#### Passage

This Ridiculously Cheap Warren Buffett Stock Could Make You Richer
Like bargains? Most people do. Whether you're talking about groceries, airplane tickets, or automobiles, the lower the price, the better the buy.
Bargain prices aren't limited to physical goods though. Stocks can be bargains as well. Billionaire investor Warren Buffett largely became a billionaire, in fact, by buying value stocks as a means of maximizing the long-term bang he gets for his investment buck. That's why -- given enough time -- his Berkshire Hathaway fund outperforms the S&P 500. That's also why you would be wise to borrow a pick or two from Berkshire's portfolio when the need arises.
To this end, there's one particular Warren Buffett stock most investors might want to think about stepping into right now while it's still ridiculously cheap: The Coca-Cola Company (NYSE: KO).
The Coca-Cola Company isn't quite the company you think it is
You know the company. Coca-Cola is of course the world's biggest beverage outfit, just as its namesake cola is the world's most popular carbonated drink. You also probably know this is the company that owns Sprite, Barq's root beer, and all the variations of these fizzy beverages.
What you may not know is that The Coca-Cola Company is also the name behind a wide range of non-carbonated beverages including Minute Maid juice, Gold Peak tea, and Dasani water, just to name a few. This diverse product portfolio means it's got something that meets every consumers' taste at any given time.

########

# Challenge 1
From the article on Coca-Cola stock, reproduce word for word the part that opens with the words containing "Bargain prices aren't" and closes with "the need arises.".
# Challenge 2
Condense the paragraph of the article on Coca-Cola stock that begins "What you may not know" into two bullet points that keep its main facts.
# Challenge 3
Write the next part of the article on Coca-Cola stock, picking up after its final sentence.

#### Given data

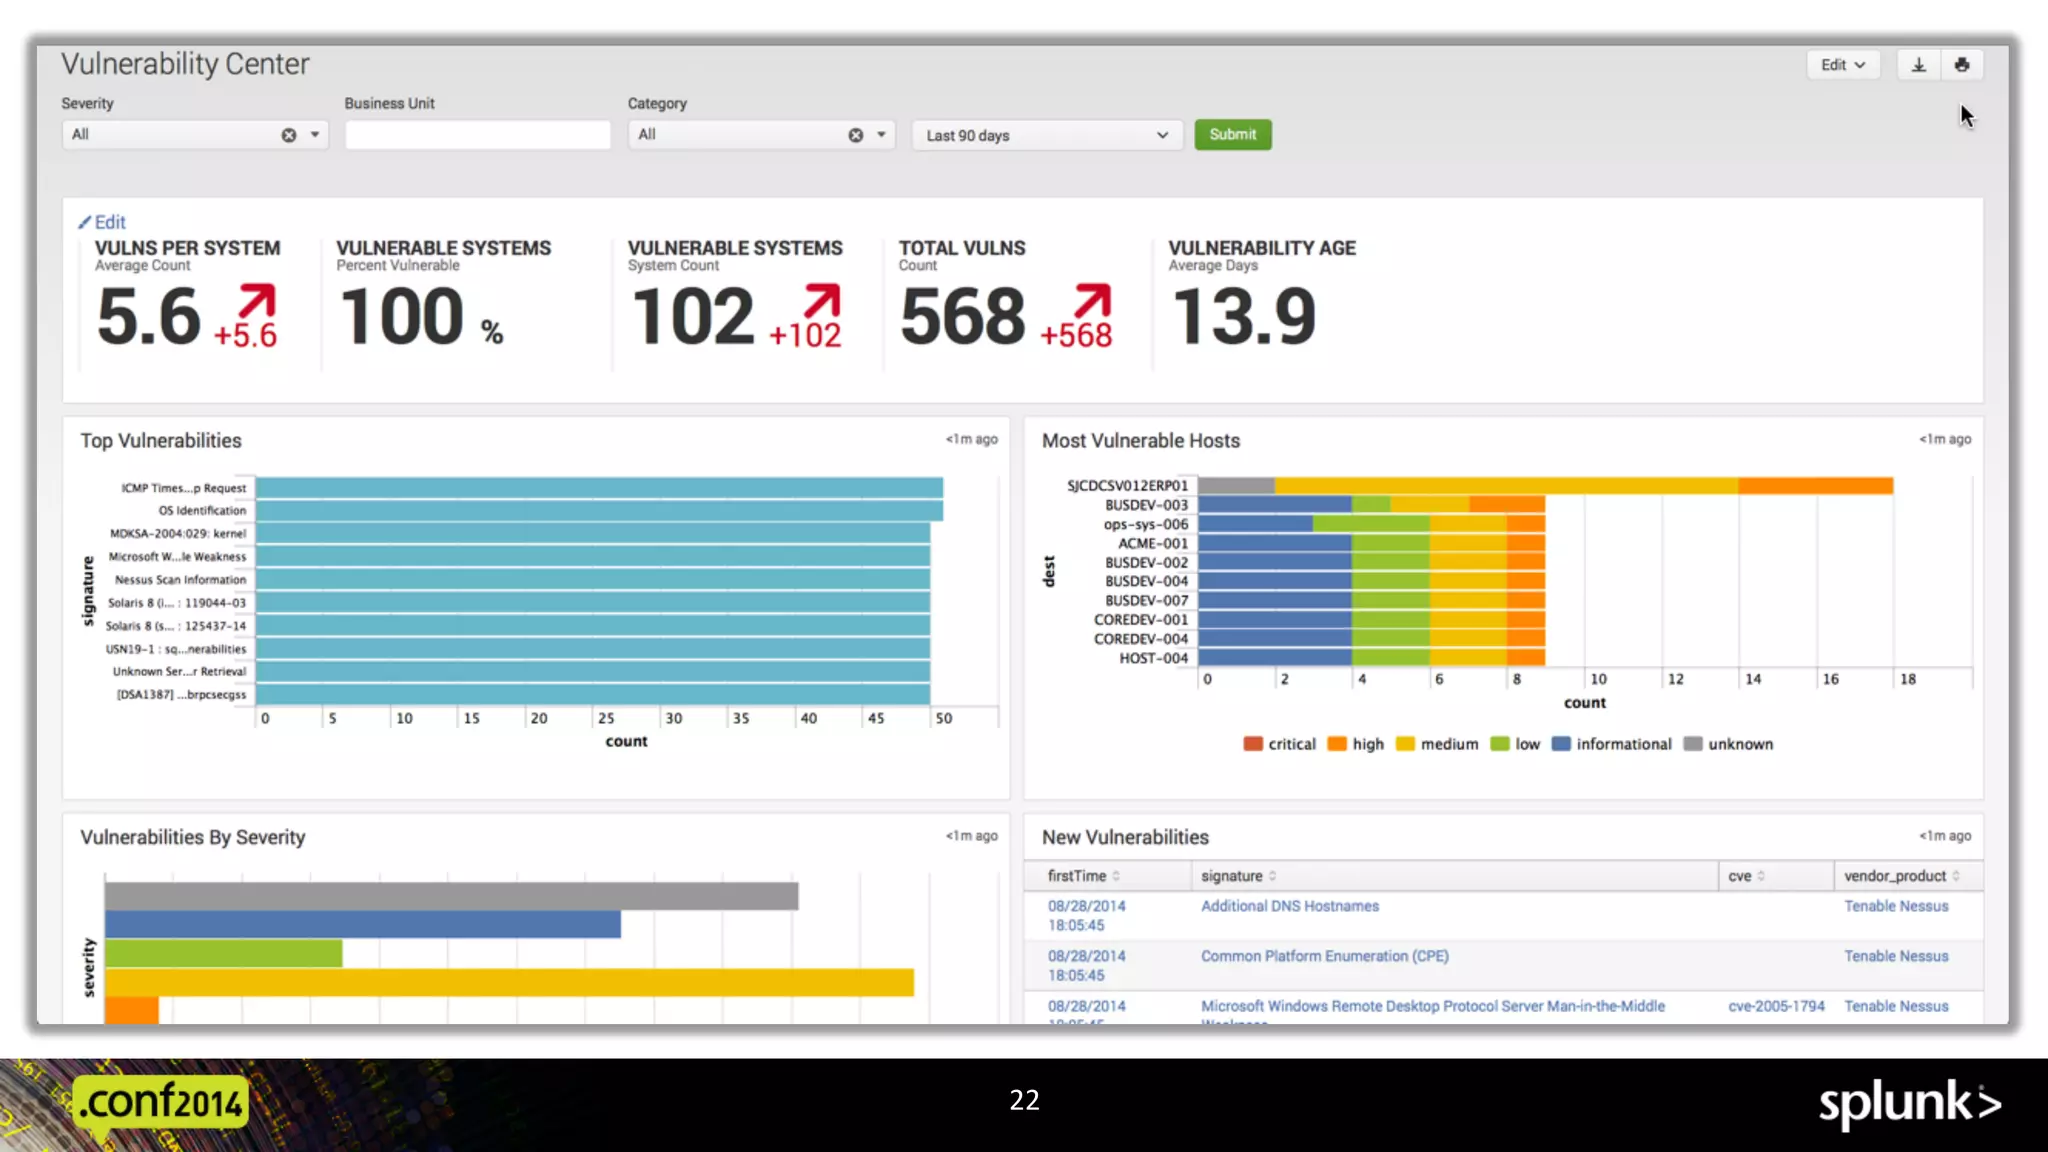This screenshot has width=2048, height=1152.
Task: Open the Severity dropdown arrow
Action: [x=315, y=134]
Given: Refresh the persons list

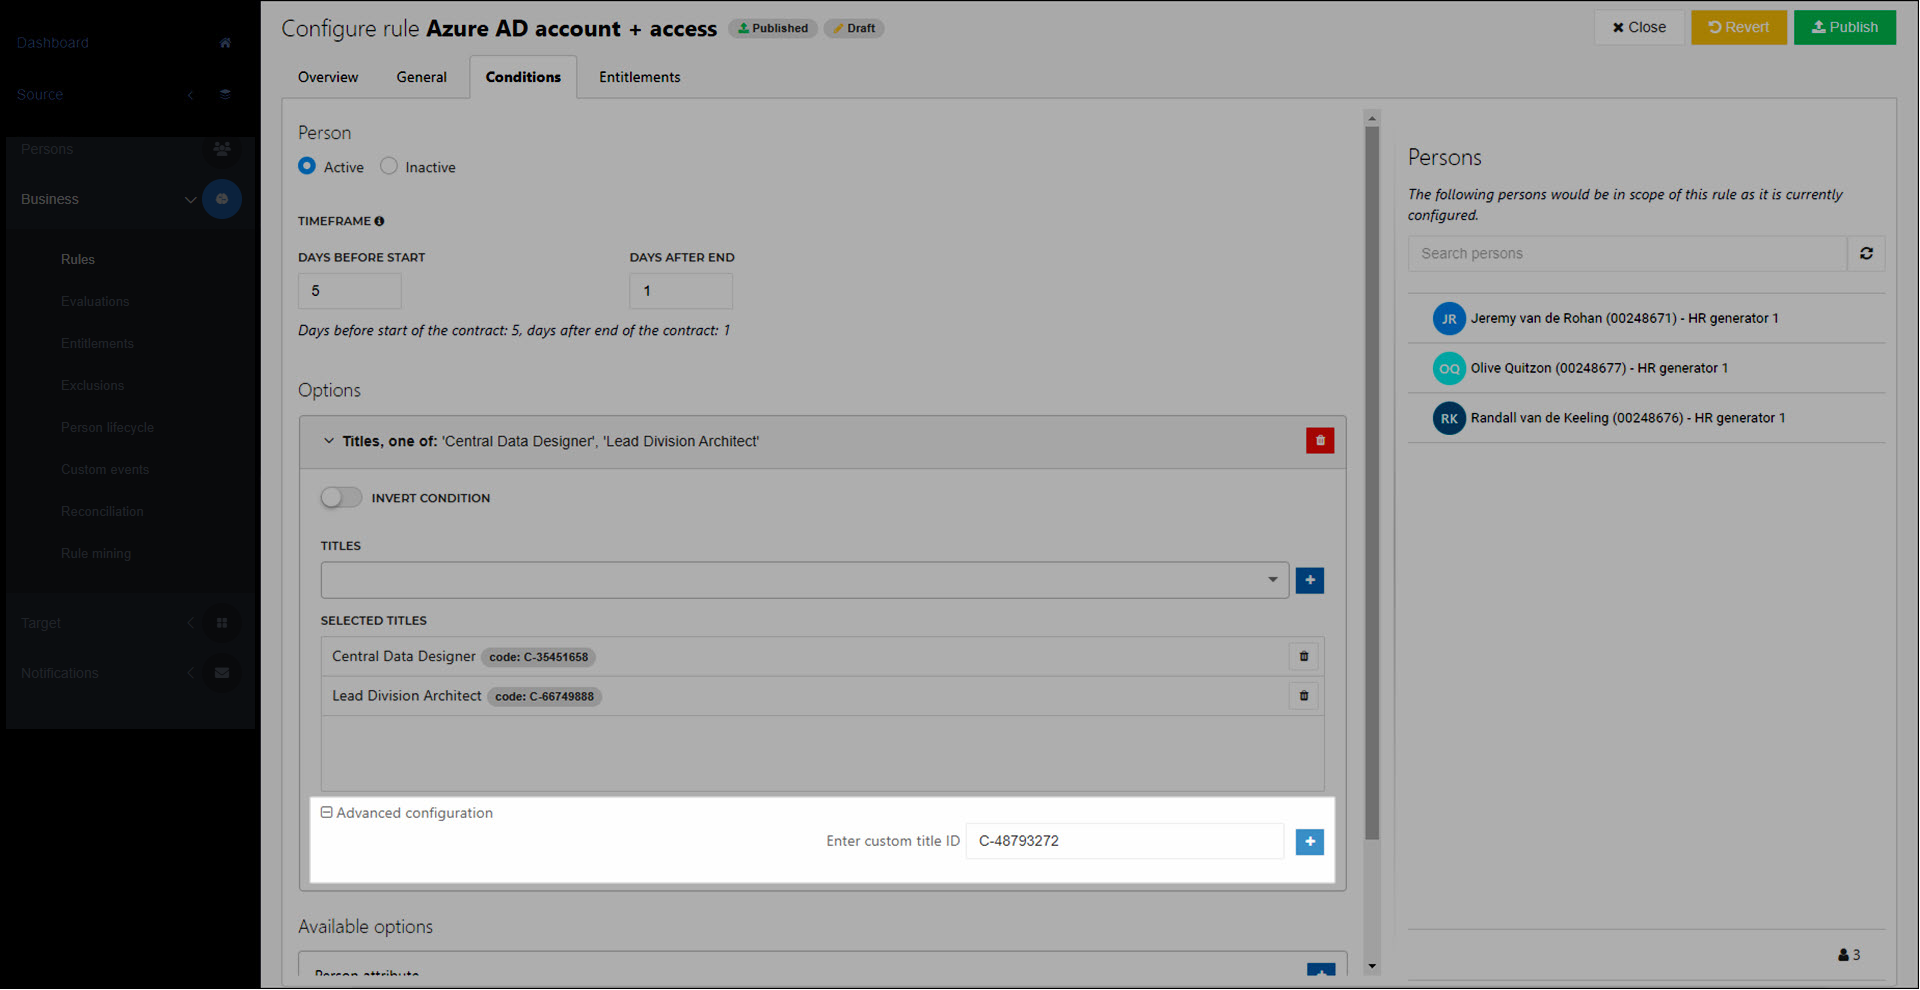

########

# Written response 1
Bargain prices aren't limited to physical goods though. Stocks can be bargains as well. Billionaire investor Warren Buffett largely became a billionaire, in fact, by buying value stocks as a means of maximizing the long-term bang he gets for his investment buck. That's why -- given enough time -- his Berkshire Hathaway fund outperforms the S&P 500. That's also why you would be wise to borrow a pick or two from Berkshire's portfolio when the need arises.

# Written response 2
- The Coca-Cola Company also sells a wide range of non-carbonated beverages, including Minute Maid juice, Gold Peak tea, and Dasani water.
- This diverse product portfolio gives it something to meet every consumer's taste at any given time.

# Written response 3
It's not just this array of products that makes Coca-Cola stock a longtime Buffett favorite (although it certainly doesn't hurt the bullish argument). There's also the company's sheer size, and its subsequent reach. With greater scale the company can afford to advertise more aggressively as well as exercise leverage with its distributors and retail partners.
Perhaps the most compelling reason anyone would want to invest in Coca-Cola stock, however, is also the one that's least obvious. That's its business model.
The Coca-Cola Company doesn't actually do much bottling these days. It primarily sells flavored concentrates to localized, separately owned bottlers so it can focus on what it does best, marketing. This model offloads a great deal of the beverage business's operational risks such as soaring production costs or distribution hassles... a detail that has proven particularly beneficial to Coca-Cola of late in the shadow of soaring inflation. The company collects its regular royalties regardless of what it costs bottlers to manufacture the final product.
For Buffett though, Coke's brilliant business model is just a means to a bigger end. His ultimate goal is something else much more specific.
In good times and bad, Coca-Cola performs
It (almost) goes without saying that the point of any investment in any stock is achieving a return on the capital you're putting at risk. Berkshire's $25 billion stake in The Coca-Cola Company is no exception to this norm.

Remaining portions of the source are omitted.